Still Cuckoo

by Greg Walcher on August 19, 2015

Last week I wrote about the federal push for private landowners in Mesa County to help identify and designate habitat for a bird called the yellow-billed cuckoo – the original mascot of Cocoa Puffs cereal. My column has rarely generated more feedback, because so many people are frustrated with the notion that environmental protection always seems to require restricting human activity.

blog-cuckoo-clockAt least two alert readers caught a factual error, for which I am grateful. I mentioned that the government adding the bird to the endangered list is almost inevitable, no matter what protective measures landowners agree to. It turns out that the decision has already been made and the bird was listed late last fall, not as “endangered,” but with the somewhat lower status of “threatened.”
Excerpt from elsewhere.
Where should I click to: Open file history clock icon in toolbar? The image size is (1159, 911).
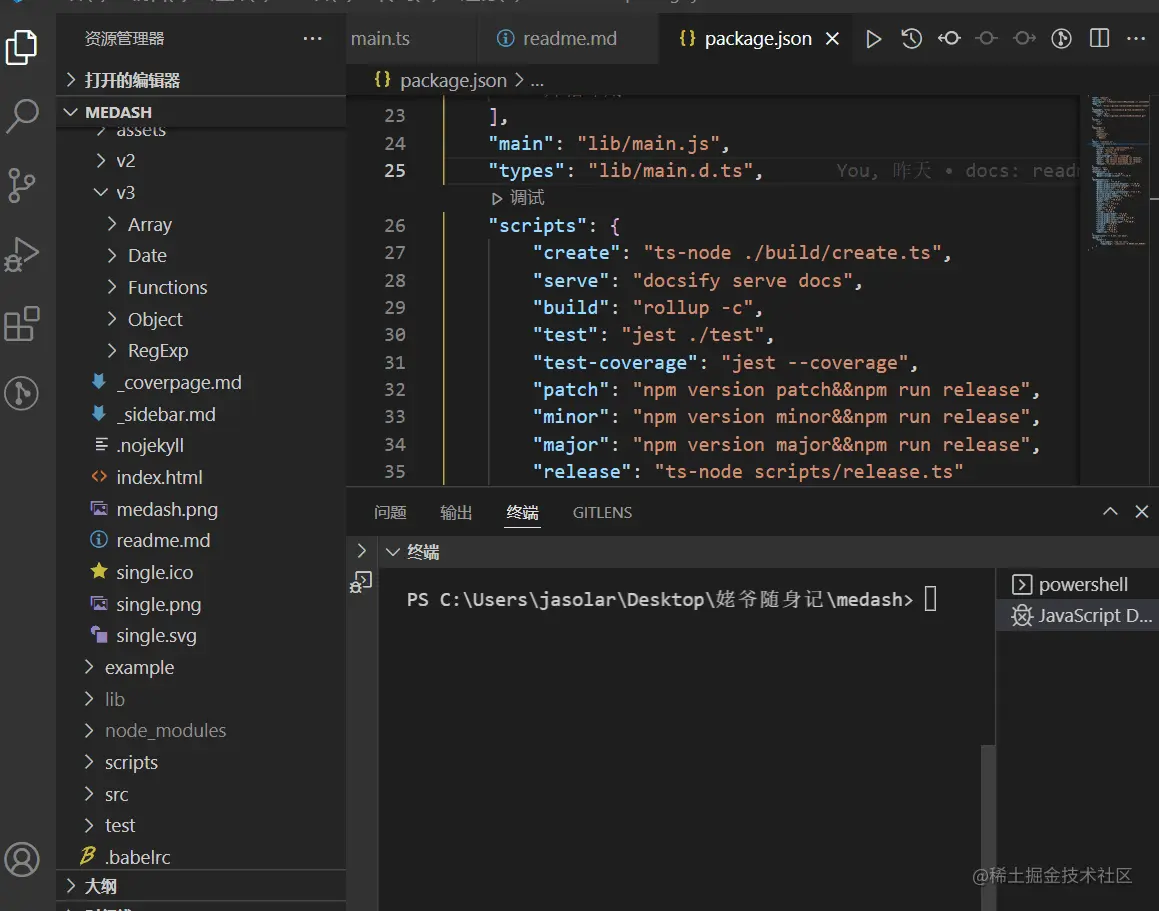point(911,39)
Many observers missed that, because we are in the midst of 4-year whirlwind of new endangered listings, the result of a lawsuit requiring decisions on more than 800 species. The yellow-billed cuckoo has been on the wish list of national environmental organizations for 30 years. Their first petition asking the government to put the bird on the endangered list was filed in the mid-1980s. At that time, the best scientific analyses concluded that an endangered finding was unwarranted, because the bird was commonly found across most of the continent, from southern Canada to northern Mexico and in nearly all U.S. states. The cuckoos were found to be less common in the arid West because their preferred habitat is along riverbanks. So the environmental groups began asking for the Western population of cuckoos to be classified as a different “subspecies” than its eastern siblings. There is no scientific basis for that, so ultimately the feds separated it on purely geographic grounds, designating a western “distinct population segment” instead. That provides a legal tool for separate endangered listings in one part of the country, even though a species may be common elsewhere.
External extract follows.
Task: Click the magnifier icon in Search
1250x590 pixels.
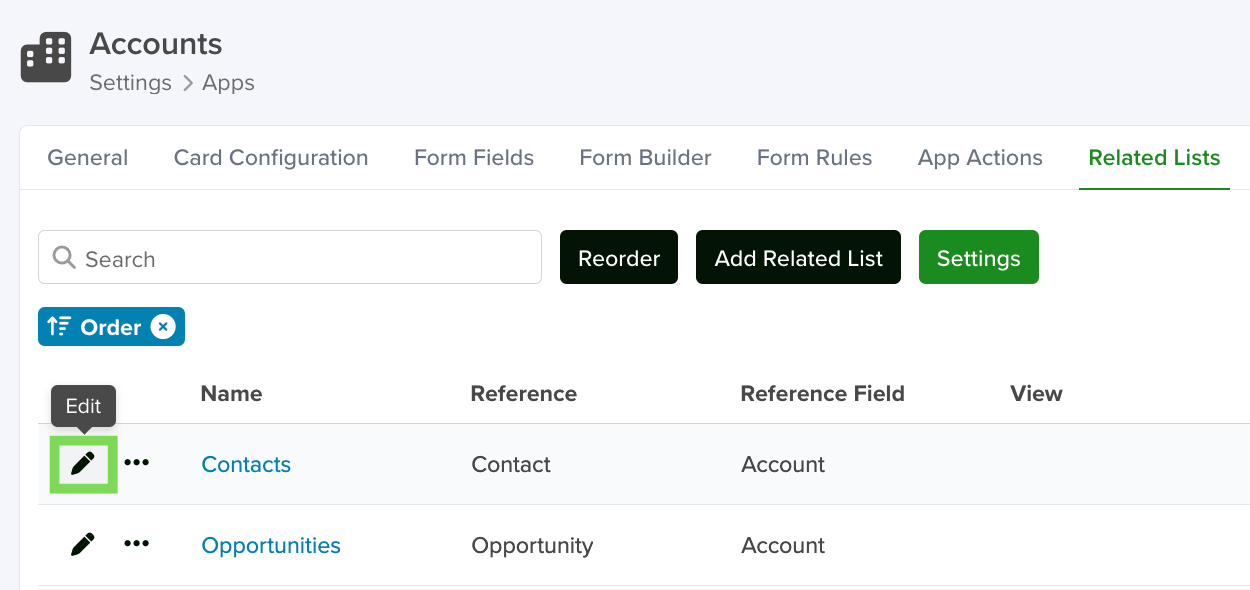Action: click(64, 258)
The Interior Department loves to add new species to the list, and has been doing so for years. Today there are 2,220 species the government says are threatened or endangered, and in the entire 40-year history of the Endangered Species Act we have successfully recovered and removed from the list less than one-half of one percent. That demonstrates rather conclusively that listing – not recovery – is their primary goal. So in 2011 when environmental groups sued the government for not making listing decisions fast enough, Interior was happy to settle out of court, agreeing to make final decisions on hundreds of new listings – and paying the environmental groups’ legal fees. Unfortunately for those of us interested in recovering endangered wildlife, the process is driven more by lawsuits and money than by science.

In this case, the science has not changed in the 53 years since General Mills introduced Sonny, the yellow-billed bird that’s “Cuckoo for Cocoa Puffs,” in 1962. The birds west of the Continental Divide are still biologically identical to those on the east side; they are still not in danger of extinction; and there are still none in Mesa County.
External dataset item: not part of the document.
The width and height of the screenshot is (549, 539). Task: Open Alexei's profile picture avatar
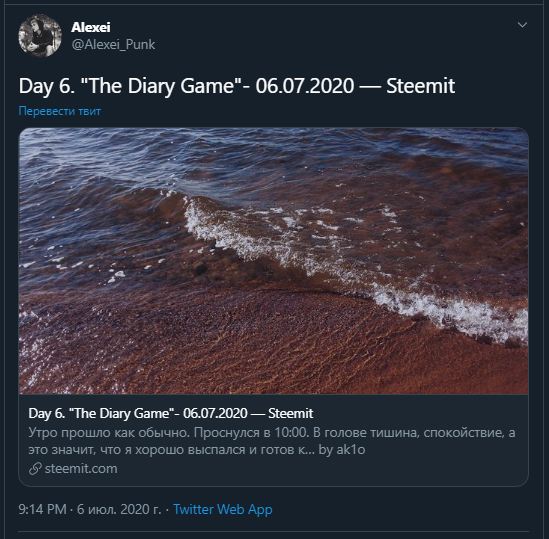point(40,35)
On the latter point, one Interior Department employee apparently claims to have seen a yellow-billed cuckoo in Mesa County, and one photograph purports to “prove” it, though the picture shown to the County Commissioners was not dated or labeled to show its location. On the other hand, at least one major scientific survey was made, as I mentioned last week, identifying a couple birds in Montrose and Moffat Counties and a handful in Delta, but none in Mesa.

Birds fly and cuckoos are migratory, so it is possible that they stopover anywhere there is riparian habitat along rivers and streams. So the primary question remains: should we agree to designate most of the Colorado River through Mesa County as critical habitat for a bird that is not native to the area, and thereby provide federal veto power over land use decisions on private land? The government has tried to assure the Commissioners that it will not do that. “Trust us,” they say, “We will not use this listing to regulate water, farming, transportation, construction, and other existing economic activity.”

Sadly, that trust has already been broken. That’s why Mesa County is suing the feds for ignoring local cooperation and breaking its promise not to list the Gunnison sage grouse. The same feds also once said the yellow-billed cuckoo did not warrant such listing, yet here we are again. Small wonder that the very word “cuckoo” means crazy.